Ik ben gek op kleden en tapijten. Je kunt ze zo mooi op de vloer leggen en er dan naast of op gaan zitten. Het voelt een beetje alsof je in een tuin zit. Ik kan lang kijken naar de kleuren en patronen, net zo als ik kijk naar de kruiden in de tuin. De kleuren en patronen maken me rustig.

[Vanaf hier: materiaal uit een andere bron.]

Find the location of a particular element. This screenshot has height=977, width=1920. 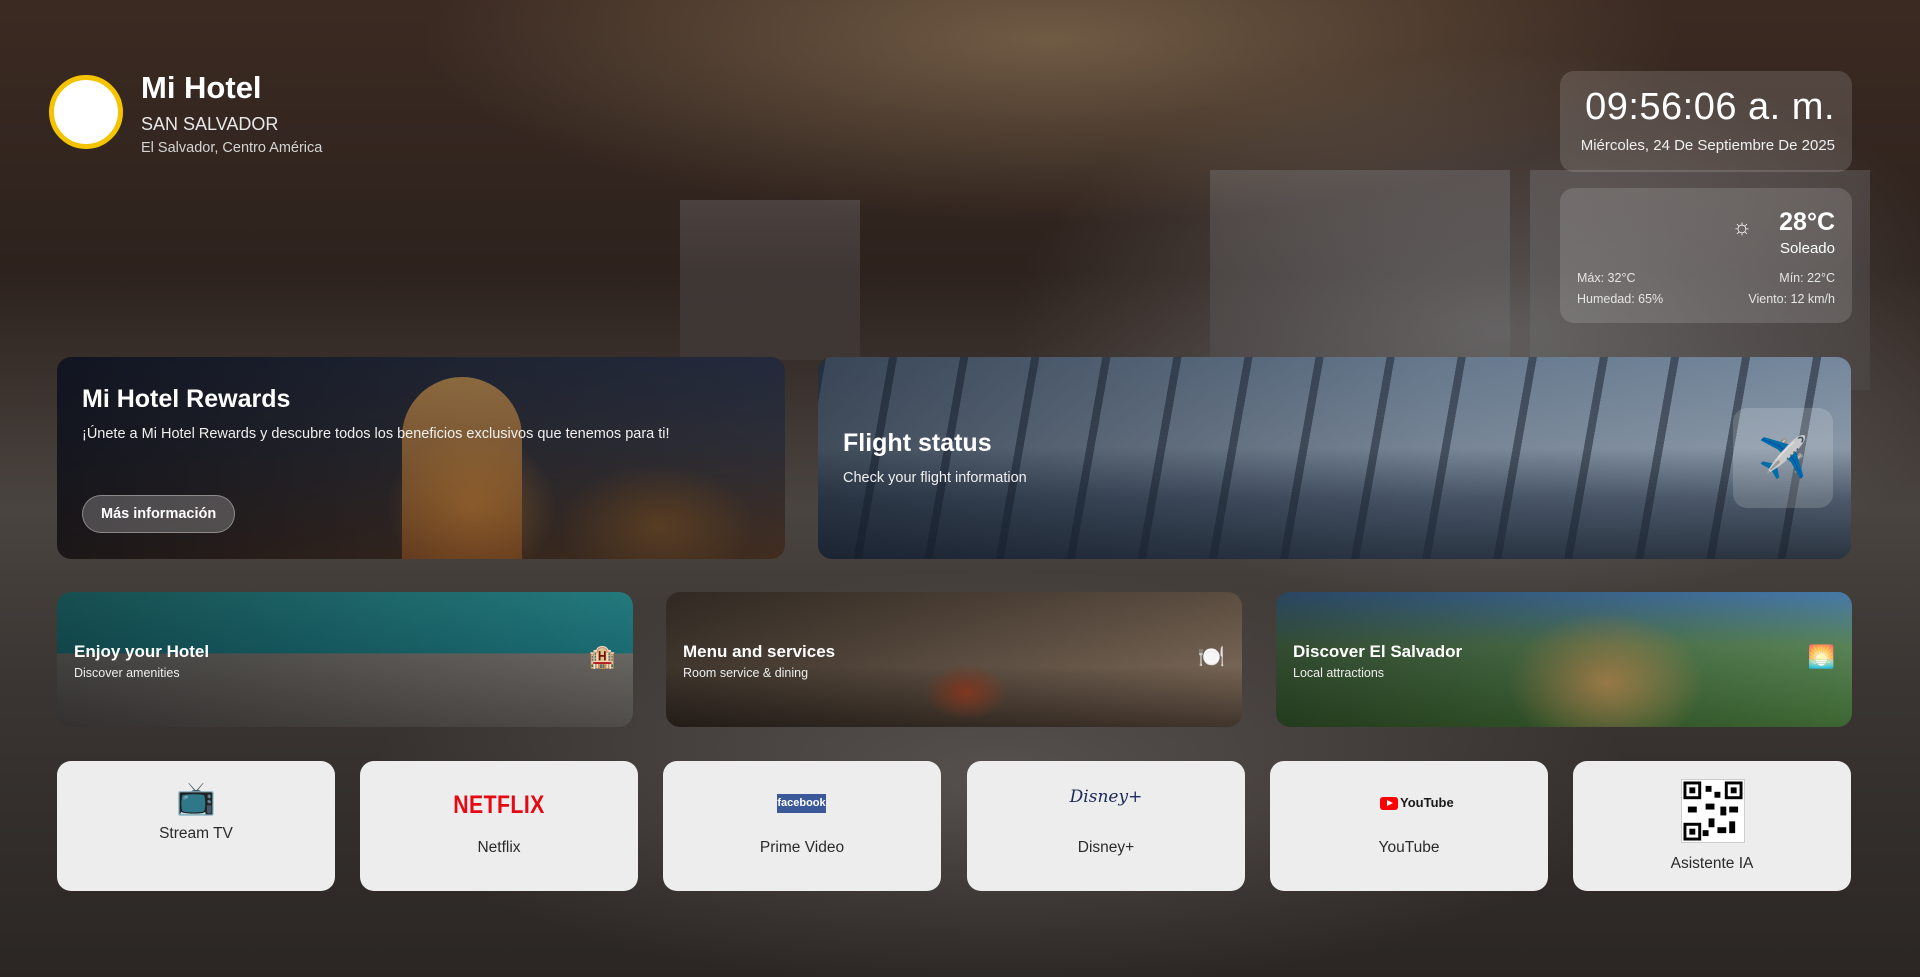

tile-subtitle: Discover amenities is located at coordinates (127, 673).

Wel is het zo dat de mooie kleden niet te betalen zijn voor mij, maar heel erg vind ik dat niet want ik heb besloten dat ik niet alles wat ik mooi vind ook moet ‘hebben’. Ik kom ze tegen, maak er foto’s van en verzamel plaatjes waarop ze staan afgebeeld. Ik kan er bij wegdromen net zoals ik kan dromen in de tuin. Wat ook fijn is aan een vloerkleed is dat ik er van alles onder kan schuiven, letterlijk en figuurlijk. Ik doe dat graag dingen onder m’n kleed vegen, er past veel onder en de dingen zijn niet meer te zien, onzichtbaar geworden. Als iemand me vraagt hoe het met me gaat zeg ik ‘wel goed’ en ben dan even stil. Op dat moment kijk ik onder mijn kleed, imaginair, en zie ze liggen, de dingen die ik eronder geschoven heb, heerlijk rustig liggen ze daar, wel van mij maar onder het tapijt geschoven kan ik ze tevoorschijn roepen als ik dat wil, maar meestal laat ik ze liggen, en zeg nog een keer ‘ja wel oké ‘ en denk: dankzij m’n kleed.

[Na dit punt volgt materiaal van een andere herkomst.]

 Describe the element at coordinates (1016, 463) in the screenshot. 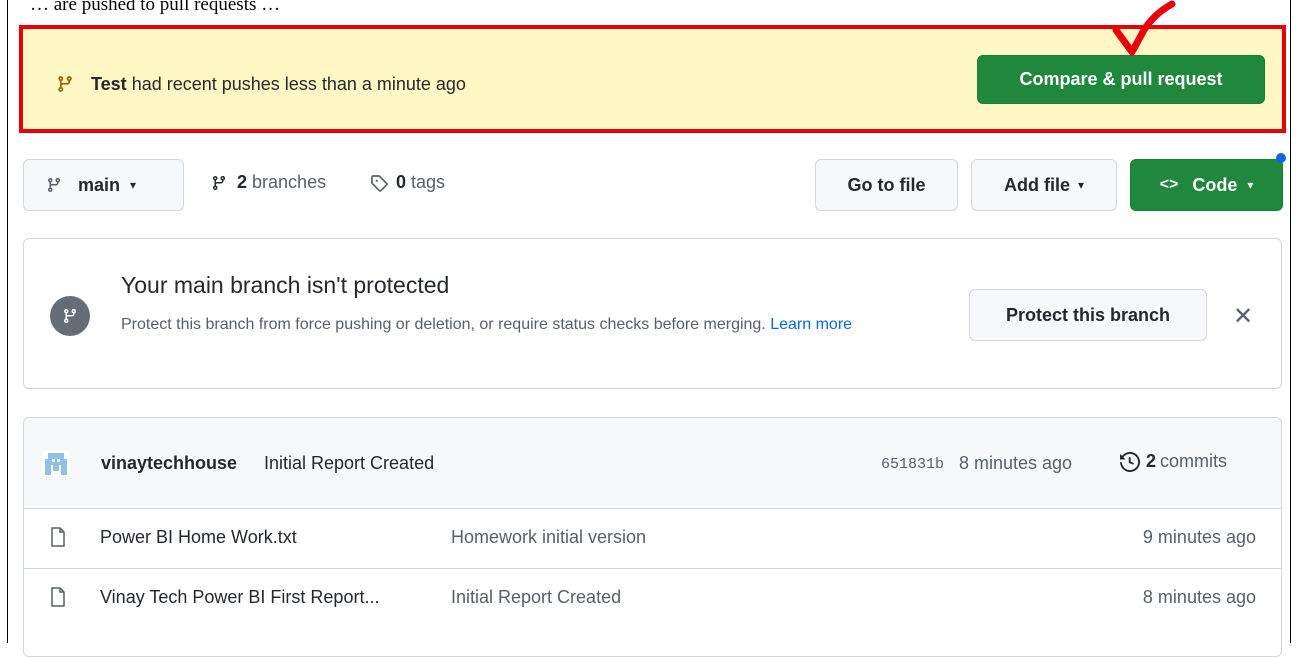

I see `commit-time: 8 minutes ago` at that location.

Gisteren kwam ik in een oude kerk, de buitenmuur gebouwd van geel rode stenen, binnen in de hal links een klein kamertje met op de vloer een tapijt, gemaakt van kleine steentjes in een patroon gelegd. Ik raak het aan met mijn hand, bekijk het patroon en bedenk: dit kleed kan ik niet optillen, in deze ruimte blijft alles zichtbaar. Het kleed is er en dat is het.